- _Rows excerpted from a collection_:

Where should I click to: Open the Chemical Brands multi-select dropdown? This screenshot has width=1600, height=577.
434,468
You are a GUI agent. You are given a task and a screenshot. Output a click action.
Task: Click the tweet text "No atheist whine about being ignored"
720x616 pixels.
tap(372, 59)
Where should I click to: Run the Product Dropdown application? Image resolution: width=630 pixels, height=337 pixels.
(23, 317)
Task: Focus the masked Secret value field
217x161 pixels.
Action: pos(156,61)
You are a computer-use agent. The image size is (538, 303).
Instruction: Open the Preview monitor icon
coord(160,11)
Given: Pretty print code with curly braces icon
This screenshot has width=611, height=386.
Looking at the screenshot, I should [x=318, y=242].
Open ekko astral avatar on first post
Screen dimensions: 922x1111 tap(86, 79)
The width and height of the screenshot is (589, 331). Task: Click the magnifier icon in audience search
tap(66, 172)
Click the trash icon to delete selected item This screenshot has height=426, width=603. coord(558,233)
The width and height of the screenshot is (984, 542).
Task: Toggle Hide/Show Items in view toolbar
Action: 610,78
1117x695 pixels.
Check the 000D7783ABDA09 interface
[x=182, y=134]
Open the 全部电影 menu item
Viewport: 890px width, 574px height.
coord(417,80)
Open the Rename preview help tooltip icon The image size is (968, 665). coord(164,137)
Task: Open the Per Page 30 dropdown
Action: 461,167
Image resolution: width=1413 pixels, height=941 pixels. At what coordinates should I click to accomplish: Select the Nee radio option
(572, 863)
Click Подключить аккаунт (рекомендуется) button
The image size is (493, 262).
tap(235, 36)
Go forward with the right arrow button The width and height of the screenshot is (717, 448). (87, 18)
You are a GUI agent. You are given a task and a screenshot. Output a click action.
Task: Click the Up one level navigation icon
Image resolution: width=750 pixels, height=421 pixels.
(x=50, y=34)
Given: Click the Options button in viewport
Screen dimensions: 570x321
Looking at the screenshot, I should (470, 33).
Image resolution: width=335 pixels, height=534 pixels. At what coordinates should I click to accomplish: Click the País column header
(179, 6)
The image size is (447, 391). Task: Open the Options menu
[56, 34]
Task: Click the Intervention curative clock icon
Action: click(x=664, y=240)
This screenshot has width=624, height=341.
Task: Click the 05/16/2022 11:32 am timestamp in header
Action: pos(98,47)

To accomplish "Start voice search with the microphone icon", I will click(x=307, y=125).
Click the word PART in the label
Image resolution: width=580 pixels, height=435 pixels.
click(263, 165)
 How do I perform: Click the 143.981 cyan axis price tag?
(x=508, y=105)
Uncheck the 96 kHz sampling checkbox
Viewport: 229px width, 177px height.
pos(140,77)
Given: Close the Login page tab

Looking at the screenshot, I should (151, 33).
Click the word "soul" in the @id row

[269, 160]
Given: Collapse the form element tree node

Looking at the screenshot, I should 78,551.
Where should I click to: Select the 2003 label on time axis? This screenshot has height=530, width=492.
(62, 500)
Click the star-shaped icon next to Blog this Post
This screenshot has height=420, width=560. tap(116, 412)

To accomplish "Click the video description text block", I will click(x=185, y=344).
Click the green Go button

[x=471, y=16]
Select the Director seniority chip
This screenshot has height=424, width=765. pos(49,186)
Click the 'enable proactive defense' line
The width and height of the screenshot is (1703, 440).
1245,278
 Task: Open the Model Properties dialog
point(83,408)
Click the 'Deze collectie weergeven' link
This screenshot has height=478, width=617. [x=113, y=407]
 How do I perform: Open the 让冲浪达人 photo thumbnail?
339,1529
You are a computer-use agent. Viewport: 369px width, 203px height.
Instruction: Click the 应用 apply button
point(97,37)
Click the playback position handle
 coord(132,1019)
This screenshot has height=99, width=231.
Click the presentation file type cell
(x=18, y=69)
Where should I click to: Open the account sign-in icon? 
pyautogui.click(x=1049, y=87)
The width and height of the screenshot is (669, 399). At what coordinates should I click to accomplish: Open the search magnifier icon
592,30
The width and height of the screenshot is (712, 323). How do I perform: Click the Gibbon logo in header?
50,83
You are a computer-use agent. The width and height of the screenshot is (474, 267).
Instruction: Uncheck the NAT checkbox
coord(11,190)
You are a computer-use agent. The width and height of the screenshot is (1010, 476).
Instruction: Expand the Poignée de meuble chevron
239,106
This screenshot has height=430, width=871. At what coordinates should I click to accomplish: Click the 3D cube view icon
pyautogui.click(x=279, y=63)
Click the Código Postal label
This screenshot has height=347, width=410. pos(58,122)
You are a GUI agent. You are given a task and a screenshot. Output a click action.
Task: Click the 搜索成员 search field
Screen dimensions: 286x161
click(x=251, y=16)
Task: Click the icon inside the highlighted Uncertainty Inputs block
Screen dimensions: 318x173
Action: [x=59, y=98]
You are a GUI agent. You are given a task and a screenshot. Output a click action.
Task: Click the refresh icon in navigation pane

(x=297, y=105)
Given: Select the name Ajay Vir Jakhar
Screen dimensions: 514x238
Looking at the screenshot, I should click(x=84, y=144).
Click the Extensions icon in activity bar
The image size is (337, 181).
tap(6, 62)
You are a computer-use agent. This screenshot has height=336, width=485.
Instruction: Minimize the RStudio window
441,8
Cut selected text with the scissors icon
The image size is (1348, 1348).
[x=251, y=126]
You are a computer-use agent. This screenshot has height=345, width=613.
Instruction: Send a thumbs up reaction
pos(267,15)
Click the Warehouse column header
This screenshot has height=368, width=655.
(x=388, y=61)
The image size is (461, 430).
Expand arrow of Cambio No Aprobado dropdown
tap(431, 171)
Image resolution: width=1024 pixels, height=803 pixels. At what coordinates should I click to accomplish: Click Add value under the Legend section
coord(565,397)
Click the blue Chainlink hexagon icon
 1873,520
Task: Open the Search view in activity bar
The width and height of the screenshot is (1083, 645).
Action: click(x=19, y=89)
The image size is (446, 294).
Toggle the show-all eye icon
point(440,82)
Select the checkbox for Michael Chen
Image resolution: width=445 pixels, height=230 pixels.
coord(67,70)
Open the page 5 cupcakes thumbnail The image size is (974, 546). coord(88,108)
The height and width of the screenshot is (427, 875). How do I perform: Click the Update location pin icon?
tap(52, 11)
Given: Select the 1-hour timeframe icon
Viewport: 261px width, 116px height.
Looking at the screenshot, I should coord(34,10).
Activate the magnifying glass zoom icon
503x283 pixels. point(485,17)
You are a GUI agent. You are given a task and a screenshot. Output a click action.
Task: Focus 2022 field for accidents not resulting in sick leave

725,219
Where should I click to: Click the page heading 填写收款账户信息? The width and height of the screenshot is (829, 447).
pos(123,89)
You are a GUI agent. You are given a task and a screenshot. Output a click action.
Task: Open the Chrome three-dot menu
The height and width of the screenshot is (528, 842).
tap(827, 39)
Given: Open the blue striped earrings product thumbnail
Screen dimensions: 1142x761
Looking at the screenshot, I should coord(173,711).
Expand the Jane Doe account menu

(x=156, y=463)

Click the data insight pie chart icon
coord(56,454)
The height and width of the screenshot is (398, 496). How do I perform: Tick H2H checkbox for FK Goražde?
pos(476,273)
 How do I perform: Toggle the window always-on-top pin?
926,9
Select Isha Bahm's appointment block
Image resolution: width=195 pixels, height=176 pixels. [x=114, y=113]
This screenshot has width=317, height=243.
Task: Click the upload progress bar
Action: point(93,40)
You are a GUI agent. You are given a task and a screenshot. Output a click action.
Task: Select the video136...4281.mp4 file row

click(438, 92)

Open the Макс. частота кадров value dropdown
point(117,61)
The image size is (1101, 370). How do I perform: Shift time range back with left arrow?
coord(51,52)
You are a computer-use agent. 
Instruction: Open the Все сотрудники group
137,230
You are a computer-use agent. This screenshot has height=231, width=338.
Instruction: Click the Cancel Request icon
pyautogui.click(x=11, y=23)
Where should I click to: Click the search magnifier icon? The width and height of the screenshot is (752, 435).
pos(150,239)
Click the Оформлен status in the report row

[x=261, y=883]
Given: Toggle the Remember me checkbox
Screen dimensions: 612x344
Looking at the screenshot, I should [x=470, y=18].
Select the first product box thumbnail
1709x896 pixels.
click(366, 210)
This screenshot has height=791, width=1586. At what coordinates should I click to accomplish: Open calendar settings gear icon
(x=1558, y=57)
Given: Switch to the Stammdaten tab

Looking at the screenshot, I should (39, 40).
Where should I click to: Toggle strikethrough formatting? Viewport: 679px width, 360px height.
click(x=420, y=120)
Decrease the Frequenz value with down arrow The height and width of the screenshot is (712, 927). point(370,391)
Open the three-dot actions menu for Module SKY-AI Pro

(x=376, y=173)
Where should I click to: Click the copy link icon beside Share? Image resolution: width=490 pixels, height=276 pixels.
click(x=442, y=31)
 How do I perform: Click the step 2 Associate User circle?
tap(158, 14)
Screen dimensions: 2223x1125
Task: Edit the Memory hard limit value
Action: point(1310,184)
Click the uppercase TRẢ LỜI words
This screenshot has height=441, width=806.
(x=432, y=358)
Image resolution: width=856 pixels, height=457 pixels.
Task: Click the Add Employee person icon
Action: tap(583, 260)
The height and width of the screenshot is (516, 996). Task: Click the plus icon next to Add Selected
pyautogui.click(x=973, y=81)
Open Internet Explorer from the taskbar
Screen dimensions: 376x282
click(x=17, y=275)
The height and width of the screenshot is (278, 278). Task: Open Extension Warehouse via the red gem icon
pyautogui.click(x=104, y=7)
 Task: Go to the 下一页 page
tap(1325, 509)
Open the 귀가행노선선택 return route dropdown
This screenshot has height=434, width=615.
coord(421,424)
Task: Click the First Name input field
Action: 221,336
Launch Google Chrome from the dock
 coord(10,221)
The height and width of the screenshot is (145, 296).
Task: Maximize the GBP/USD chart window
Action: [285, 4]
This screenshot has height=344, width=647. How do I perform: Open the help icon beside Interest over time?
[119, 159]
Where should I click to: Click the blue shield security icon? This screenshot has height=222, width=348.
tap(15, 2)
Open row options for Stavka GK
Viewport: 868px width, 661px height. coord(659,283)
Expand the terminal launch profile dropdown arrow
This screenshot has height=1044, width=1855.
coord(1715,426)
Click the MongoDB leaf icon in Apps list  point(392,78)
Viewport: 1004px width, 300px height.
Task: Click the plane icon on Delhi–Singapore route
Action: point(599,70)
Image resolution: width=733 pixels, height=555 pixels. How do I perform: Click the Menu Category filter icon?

- _Aim_: Retype the rows from the line containing "Where should I click to: Click the blue" through the end of the rows, character for character.

- _Written response_:
Where should I click to: Click the blue shield security icon? This screenshot has height=222, width=348.
tap(15, 2)
Open row options for Stavka GK
Viewport: 868px width, 661px height. coord(659,283)
Expand the terminal launch profile dropdown arrow
This screenshot has height=1044, width=1855.
coord(1715,426)
Click the MongoDB leaf icon in Apps list  point(392,78)
Viewport: 1004px width, 300px height.
Task: Click the plane icon on Delhi–Singapore route
Action: point(599,70)
Image resolution: width=733 pixels, height=555 pixels. How do I perform: Click the Menu Category filter icon?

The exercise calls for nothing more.